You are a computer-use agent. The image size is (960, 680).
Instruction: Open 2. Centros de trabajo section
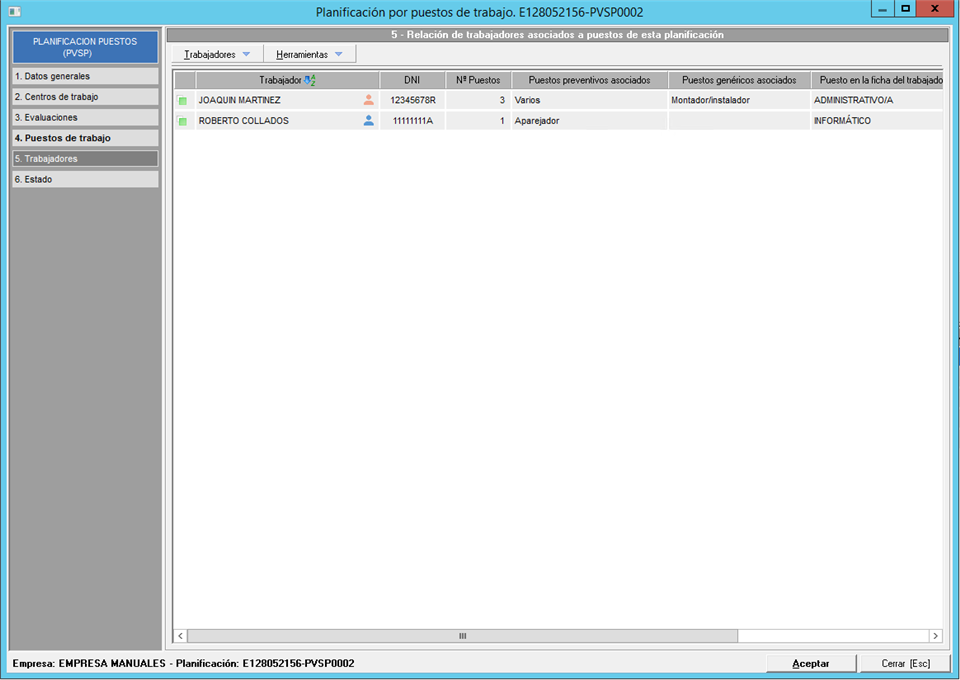tap(84, 97)
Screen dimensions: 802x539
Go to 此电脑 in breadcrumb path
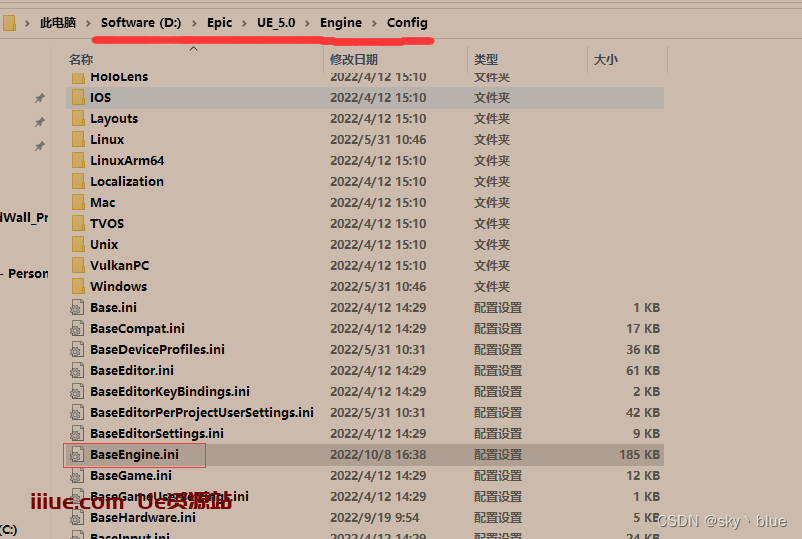coord(58,23)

|---|

Problem to solve
Could you output all of the records exactly, without their pictures?

Response area
You are a computer-use agent. The image size is (960, 680).
Instruction: Open 2. Centros de trabajo section
tap(84, 97)
Screen dimensions: 802x539
Go to 此电脑 in breadcrumb path
coord(58,23)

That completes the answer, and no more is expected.